May 8th, 2011
Econintersect: An article by Kim Geiger, Tom Hamburger and Doug Smith in the Los Angeles Times discusses a number of specific mine safety violation stories that continue following the 2010 explosion at the Upper Big Branch mine in West Virginia, even after President Obama indicated at the memorial service for the 29 miners killed that we should not let that tragedy be repeated. Apparently there has been a bipartisan decision not to work toward that end.
Legislation that would have forced mines with outstanding uncorrected safety violations to close and would have provided protection for safety hazards whistle blowers was defeated in Congress last year. And data indicates that money spent by the mining industry in Congress may have been a deciding factor. Follow up:
From the LA Times:
Industry lobbying against the bill was intense.

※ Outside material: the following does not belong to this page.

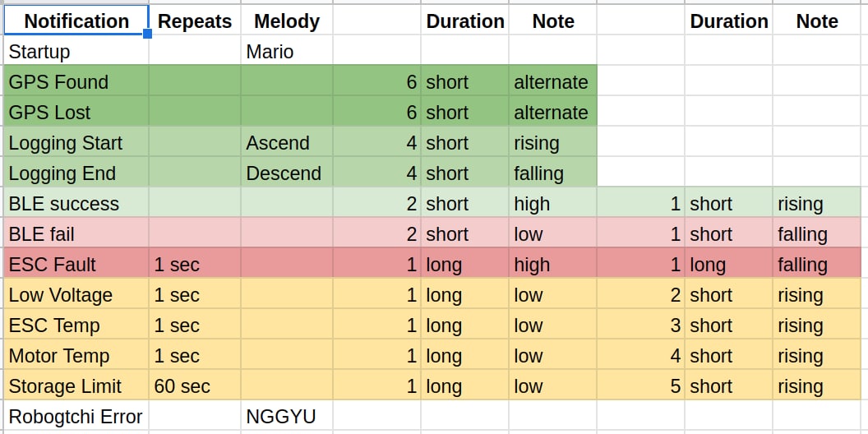868x434 pixels.
Task: Click the blue selection fill handle
Action: (x=148, y=35)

The National Mining Association alone reported spending $3.2 million on lobbying last year, a portion of it to oppose Miller's bill. That effort was joined by hundreds of other companies and trade associations including the U.S. Chamber of Commerce.

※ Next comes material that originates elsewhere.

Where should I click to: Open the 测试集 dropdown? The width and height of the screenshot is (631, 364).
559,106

Overall, the mining industry made $6.4 million in political donations in the 2010 cycle, according to data provided by the nonpartisan Center for Responsive Politics, which developed a detailed history of mining industry lobbying and campaign expenditures in collaboration with the Los Angeles Times.
The industry coalition targeted vulnerable moderate Democrats in swing districts, warning them that the legislation could cost jobs.
Graphics from Khang Nguyen, Los Angeles Times give the numbers associated with the votes to defeat the proposed mine safety legislation.
It appears that the mining industry accelerated political money action significantly until the proposed legislation was defeated.
There is an old saying: "Money talks." In this case the "talking" certainly favored the mining industry over the miners. While proving cause and effect is more difficult, there certainly is no problem showing the correlation: Congressmen getting money from the industry tend to vote for the industry by a wide margin.